§ TASK GOAL
Search the listing below for the string "target" and show each line that contains it.

______

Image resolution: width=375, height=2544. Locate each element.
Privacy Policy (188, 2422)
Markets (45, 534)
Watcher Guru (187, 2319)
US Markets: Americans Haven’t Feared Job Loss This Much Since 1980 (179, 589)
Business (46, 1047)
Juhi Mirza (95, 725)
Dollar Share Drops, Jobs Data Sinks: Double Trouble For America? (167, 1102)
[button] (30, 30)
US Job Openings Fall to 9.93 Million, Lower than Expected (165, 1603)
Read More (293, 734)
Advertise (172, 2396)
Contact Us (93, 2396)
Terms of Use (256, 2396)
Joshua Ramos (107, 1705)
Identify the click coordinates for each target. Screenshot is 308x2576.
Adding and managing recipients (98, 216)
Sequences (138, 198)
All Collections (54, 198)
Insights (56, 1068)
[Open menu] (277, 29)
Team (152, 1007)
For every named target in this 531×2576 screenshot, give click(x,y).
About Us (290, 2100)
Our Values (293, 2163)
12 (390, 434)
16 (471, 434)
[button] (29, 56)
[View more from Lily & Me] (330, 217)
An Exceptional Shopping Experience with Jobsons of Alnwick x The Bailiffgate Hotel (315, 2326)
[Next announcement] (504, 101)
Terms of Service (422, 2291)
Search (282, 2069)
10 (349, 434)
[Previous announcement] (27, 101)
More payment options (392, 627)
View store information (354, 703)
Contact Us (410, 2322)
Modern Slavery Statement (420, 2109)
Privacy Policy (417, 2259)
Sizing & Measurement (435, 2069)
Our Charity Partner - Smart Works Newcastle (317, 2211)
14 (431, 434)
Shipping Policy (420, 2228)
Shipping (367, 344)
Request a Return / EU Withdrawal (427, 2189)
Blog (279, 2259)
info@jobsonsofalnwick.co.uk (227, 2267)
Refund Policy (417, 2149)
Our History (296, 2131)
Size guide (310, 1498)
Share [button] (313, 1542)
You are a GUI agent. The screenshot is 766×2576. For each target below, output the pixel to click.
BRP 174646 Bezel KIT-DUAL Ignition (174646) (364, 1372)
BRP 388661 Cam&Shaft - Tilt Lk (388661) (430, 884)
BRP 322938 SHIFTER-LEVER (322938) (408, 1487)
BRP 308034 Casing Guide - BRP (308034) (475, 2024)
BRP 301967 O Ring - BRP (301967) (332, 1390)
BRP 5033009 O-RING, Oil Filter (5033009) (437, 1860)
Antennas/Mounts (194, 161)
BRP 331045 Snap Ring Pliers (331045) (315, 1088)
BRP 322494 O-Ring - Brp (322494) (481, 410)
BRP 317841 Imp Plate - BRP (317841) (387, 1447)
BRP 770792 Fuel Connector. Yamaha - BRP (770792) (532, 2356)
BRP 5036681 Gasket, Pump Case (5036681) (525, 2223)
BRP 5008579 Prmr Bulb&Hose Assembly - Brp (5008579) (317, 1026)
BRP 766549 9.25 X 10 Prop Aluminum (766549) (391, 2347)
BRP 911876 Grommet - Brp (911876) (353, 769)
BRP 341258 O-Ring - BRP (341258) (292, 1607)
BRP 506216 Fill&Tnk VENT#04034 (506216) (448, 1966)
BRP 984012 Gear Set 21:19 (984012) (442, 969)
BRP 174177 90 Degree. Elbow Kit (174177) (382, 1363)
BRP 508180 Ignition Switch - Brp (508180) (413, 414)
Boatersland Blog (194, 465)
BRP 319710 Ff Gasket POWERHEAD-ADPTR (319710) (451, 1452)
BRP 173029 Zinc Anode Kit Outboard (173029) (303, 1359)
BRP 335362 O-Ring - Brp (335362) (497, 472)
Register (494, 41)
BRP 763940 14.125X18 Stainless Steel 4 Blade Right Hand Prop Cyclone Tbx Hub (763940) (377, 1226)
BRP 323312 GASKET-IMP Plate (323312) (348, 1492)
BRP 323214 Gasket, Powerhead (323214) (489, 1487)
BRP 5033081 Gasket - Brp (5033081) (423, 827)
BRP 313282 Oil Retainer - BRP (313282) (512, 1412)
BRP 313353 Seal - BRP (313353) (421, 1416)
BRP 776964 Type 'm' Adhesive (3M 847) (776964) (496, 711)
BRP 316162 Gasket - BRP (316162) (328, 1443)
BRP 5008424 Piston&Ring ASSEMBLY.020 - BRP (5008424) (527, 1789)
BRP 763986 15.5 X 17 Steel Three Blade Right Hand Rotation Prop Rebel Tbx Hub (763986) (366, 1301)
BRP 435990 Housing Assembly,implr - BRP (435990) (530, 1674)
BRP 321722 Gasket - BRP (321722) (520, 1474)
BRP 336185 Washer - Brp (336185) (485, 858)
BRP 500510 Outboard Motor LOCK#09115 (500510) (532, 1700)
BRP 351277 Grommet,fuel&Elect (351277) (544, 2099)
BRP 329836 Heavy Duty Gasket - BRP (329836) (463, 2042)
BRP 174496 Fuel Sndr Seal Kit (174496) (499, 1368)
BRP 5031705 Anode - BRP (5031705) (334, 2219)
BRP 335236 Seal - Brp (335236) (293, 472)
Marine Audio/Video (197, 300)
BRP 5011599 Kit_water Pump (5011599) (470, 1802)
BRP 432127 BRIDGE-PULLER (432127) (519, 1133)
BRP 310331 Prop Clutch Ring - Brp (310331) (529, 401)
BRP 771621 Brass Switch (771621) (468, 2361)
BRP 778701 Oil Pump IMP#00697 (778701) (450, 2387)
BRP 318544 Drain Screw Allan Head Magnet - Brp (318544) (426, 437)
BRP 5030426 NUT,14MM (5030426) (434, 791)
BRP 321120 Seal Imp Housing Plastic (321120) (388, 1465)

______

§ EXERCISE ANSWER
Identify the click coordinates for each target. Screenshot is 308x2576.
For every named target in this 531×2576 screenshot, give click(x,y).
You are a GUI agent. The screenshot is 766×2576. For each target below, output the pixel to click.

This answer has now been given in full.